The plan’s implementation has been deferred to the next fiscal year. The ‘ambitious’ measures, aimed at helping the government save money, suggested either abolishing or merging ‘inefficient and unnecessary’ ministries and divisions at the centre. The cabinet approved the plan in mid December 2009 and it was supposed to be implemented during the current financial year according to initial arrangements. But on Thursday, Federal Information Minister Qamar Zaman Kaira told The Express Tribune that implementing the plan might not be possible before the next financial year.
Kaira cited the resignation of former Finance Minister Shaukat Tarin, who was heading the implementation committee, as one of the causes of the delay. However, observers believe the coalition government can not afford to reduce the number of ministries because it has to offer its ‘partners’ slots in the cabinet. Currently close to or over 60 parliamentarians are either federal (full) or state (junior) ministers. They all come from four parties constituting the ruling coalition at the centre.

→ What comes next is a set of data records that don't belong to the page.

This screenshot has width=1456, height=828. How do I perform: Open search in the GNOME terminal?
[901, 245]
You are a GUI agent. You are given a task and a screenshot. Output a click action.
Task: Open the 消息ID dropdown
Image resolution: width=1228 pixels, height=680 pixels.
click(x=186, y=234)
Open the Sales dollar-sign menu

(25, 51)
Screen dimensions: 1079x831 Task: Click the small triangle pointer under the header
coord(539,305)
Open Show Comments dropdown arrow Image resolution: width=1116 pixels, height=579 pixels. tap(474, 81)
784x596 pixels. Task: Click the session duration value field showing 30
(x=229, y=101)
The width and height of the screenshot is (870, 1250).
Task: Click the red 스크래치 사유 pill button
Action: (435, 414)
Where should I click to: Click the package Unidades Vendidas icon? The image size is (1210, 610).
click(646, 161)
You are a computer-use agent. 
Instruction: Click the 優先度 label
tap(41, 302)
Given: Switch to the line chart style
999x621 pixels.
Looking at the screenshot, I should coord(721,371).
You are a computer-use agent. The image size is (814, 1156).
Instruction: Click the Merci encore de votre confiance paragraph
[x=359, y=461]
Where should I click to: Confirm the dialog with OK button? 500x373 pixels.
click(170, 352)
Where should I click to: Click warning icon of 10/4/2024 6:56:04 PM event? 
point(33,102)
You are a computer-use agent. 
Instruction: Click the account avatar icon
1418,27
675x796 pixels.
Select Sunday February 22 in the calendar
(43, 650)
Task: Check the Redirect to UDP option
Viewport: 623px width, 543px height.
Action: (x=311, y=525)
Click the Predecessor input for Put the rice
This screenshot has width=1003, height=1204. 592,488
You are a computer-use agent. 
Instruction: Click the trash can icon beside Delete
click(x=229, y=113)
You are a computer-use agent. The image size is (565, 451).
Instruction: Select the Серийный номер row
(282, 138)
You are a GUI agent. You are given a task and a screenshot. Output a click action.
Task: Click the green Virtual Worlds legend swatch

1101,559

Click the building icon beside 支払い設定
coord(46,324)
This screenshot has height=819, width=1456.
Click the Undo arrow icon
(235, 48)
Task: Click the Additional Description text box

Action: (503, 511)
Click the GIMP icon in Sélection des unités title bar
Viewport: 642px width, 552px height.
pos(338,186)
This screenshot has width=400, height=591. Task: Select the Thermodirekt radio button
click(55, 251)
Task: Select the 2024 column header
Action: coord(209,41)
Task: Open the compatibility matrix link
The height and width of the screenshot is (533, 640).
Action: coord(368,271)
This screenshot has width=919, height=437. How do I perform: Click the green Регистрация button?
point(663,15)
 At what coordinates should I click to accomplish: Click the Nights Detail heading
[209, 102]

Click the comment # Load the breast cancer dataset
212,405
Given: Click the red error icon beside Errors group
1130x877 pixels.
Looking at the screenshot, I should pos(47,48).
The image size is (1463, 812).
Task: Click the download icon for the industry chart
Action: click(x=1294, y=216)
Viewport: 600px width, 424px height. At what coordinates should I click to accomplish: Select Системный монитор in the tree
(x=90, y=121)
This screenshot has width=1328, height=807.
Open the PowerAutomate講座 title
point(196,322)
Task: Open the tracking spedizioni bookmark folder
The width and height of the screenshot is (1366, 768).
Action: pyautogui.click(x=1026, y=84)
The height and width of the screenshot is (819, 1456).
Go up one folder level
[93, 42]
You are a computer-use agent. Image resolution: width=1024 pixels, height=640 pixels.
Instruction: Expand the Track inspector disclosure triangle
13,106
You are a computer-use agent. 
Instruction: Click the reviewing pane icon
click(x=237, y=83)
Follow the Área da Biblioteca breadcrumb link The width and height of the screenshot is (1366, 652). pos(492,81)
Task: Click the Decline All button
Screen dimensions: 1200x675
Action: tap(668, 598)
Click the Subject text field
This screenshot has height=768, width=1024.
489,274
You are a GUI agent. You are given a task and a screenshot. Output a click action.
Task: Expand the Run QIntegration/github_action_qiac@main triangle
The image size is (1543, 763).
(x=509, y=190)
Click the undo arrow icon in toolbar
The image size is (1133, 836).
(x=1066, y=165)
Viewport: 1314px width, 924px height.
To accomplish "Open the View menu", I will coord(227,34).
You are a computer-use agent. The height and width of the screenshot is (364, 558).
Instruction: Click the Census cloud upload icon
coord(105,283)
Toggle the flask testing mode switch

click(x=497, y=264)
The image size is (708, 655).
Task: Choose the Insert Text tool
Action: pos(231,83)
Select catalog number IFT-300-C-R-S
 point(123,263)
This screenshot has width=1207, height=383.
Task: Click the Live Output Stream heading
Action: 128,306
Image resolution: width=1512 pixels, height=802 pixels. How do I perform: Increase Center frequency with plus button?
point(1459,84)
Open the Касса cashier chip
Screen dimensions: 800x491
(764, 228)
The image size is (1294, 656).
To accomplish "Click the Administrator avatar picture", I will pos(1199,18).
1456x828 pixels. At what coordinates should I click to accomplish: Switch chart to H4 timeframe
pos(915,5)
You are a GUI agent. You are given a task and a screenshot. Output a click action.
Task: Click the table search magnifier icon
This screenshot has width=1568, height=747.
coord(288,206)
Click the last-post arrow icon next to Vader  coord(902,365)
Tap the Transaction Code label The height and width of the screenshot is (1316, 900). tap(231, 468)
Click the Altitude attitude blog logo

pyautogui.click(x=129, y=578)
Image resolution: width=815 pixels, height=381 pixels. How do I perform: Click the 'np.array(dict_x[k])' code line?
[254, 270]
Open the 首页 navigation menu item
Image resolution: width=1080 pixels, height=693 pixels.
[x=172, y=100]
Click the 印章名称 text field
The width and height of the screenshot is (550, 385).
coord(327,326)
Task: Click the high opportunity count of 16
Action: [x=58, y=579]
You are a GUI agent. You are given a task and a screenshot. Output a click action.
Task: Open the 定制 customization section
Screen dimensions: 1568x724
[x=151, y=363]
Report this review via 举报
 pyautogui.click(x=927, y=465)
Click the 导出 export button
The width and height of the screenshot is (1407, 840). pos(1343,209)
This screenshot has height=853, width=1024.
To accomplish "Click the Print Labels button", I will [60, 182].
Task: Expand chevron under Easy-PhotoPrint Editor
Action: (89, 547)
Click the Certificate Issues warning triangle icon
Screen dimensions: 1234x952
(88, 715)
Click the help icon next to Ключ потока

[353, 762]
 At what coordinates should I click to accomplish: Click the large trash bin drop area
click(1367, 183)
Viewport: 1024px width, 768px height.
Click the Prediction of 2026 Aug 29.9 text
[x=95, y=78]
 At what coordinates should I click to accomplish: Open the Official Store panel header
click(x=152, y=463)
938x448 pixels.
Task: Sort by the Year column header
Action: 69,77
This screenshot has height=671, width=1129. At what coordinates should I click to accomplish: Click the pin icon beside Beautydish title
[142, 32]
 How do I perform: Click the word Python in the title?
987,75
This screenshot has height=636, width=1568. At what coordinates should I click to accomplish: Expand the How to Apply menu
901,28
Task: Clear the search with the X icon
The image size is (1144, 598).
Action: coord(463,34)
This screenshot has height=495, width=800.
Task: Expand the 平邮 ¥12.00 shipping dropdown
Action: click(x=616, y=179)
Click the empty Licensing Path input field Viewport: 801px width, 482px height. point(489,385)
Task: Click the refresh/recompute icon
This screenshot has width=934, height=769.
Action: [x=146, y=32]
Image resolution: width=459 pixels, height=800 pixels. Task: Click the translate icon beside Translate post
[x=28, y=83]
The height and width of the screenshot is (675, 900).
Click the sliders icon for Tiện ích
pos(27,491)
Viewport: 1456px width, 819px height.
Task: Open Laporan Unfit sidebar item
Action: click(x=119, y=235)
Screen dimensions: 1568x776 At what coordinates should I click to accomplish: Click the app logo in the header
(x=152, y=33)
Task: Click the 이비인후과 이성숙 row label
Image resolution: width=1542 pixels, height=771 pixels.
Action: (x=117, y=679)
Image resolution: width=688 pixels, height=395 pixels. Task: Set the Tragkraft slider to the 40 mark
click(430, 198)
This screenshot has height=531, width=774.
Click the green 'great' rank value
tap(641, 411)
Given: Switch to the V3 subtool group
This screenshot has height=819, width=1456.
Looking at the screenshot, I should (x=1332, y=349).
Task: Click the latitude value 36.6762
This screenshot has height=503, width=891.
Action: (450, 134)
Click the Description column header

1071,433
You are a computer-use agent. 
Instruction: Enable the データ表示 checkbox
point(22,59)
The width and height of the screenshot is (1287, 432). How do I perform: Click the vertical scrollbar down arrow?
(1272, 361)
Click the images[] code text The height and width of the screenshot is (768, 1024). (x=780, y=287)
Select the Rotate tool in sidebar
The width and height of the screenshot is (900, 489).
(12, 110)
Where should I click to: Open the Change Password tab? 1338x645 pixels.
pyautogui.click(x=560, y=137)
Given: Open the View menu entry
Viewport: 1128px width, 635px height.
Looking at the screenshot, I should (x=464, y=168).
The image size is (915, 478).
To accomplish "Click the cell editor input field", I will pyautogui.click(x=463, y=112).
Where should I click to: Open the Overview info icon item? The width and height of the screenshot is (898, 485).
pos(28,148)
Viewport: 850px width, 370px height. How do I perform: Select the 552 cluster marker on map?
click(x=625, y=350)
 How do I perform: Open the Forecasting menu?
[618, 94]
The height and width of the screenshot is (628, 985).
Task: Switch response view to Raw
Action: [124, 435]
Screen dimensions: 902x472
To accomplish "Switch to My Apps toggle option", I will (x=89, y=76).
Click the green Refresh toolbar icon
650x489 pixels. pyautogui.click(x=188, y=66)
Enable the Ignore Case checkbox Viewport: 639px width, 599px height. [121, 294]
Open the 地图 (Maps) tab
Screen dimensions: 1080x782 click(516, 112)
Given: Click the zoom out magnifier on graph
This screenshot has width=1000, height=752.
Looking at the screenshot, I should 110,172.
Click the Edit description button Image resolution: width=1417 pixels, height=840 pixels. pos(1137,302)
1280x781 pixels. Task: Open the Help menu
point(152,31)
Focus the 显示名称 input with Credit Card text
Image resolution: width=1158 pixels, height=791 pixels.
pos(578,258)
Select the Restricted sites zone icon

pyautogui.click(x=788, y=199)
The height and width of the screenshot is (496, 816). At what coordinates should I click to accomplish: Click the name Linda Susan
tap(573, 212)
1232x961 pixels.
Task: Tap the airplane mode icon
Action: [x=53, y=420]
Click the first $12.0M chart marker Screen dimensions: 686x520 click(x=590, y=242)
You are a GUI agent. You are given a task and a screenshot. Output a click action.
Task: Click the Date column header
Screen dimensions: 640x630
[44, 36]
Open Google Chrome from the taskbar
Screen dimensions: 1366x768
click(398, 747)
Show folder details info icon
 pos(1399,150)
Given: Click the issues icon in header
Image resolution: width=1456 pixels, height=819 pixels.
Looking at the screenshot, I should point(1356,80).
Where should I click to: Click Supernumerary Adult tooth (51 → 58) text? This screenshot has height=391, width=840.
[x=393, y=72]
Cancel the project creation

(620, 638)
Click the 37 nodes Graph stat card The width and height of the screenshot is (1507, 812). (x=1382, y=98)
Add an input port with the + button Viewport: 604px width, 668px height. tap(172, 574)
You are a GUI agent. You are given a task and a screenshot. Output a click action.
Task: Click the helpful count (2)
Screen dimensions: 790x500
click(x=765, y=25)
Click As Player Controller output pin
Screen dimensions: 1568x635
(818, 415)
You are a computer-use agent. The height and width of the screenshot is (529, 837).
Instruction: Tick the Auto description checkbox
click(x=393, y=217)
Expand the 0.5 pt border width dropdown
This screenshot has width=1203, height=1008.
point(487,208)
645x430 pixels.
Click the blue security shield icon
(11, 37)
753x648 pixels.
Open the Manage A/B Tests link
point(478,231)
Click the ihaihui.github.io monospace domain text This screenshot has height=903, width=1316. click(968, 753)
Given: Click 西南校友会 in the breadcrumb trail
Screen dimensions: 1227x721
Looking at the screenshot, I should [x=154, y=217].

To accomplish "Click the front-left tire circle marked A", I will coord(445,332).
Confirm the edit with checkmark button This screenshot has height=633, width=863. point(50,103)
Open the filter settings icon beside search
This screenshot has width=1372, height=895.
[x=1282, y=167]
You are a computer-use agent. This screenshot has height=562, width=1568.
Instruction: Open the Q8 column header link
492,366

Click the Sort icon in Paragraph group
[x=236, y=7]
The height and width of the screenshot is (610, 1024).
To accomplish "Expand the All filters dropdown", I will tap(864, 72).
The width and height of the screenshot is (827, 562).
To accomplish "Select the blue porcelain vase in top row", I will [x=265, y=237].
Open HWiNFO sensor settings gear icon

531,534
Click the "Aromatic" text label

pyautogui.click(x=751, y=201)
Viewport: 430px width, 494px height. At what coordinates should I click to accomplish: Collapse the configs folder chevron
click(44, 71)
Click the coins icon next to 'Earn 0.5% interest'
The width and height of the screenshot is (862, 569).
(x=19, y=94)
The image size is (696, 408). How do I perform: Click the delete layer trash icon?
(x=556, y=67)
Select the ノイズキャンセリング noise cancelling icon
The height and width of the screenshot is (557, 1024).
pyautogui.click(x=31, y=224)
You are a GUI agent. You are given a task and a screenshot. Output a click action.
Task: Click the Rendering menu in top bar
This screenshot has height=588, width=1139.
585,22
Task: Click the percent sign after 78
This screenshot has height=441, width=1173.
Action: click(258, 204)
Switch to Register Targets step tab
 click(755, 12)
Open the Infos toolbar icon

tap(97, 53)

Offering ministerial slots is one way the Pakistani government keeps its political support intact. Kaira said there were other ‘pressing’ issues to deal with when the advisor to the prime minister on Finance Dr. Abdul Hafeez Sheikh took over from Tarin early this year. “There were other tough things to do,” Kaira said, but did not elaborate on what was more important than implementing the austerity plan. Secretary Cabinet Division Abdul Rauf Chaudhry, who is a member of the implementation committee, also told The Express Tribune that there wasn’t any plan to initiate the execution of austerity measures during this fiscal year.
Chaudhry said two meetings of the implementation committee had already taken place but the Sheikh was still to take over the job formally. The recently-approved 18th constitutional amendment act has also called upon the government to reduce the size of the federal cabinet to 11 per cent of that of the parliament. But, according to some speculations, Prime Minister Yousaf Raza Gilani’s administration says this reduction applies not to the current cabinet but to the future cabinet.
Shaukat Tarin, when contacted, refused to comment on the government’s ‘seriousness’ to implement the austerity measures he had proposed as head of the cabinet committee for this purpose. He, however, said the report he submitted to the parliament contained not only austerity measures but also measures for reforming governance and restructuring several loss-making state enterprises.
The present government split several ministries when it took over in 2008 to ‘accommodate as many as members’ as ministers. For instance, postal services were separated from the communications ministry. Likewise, dairy development and the livestock division were carved out of the food ministry in what appeared to be a ‘funny’ way of handling governance.
Published in the Express Tribune, May 21st, 2010.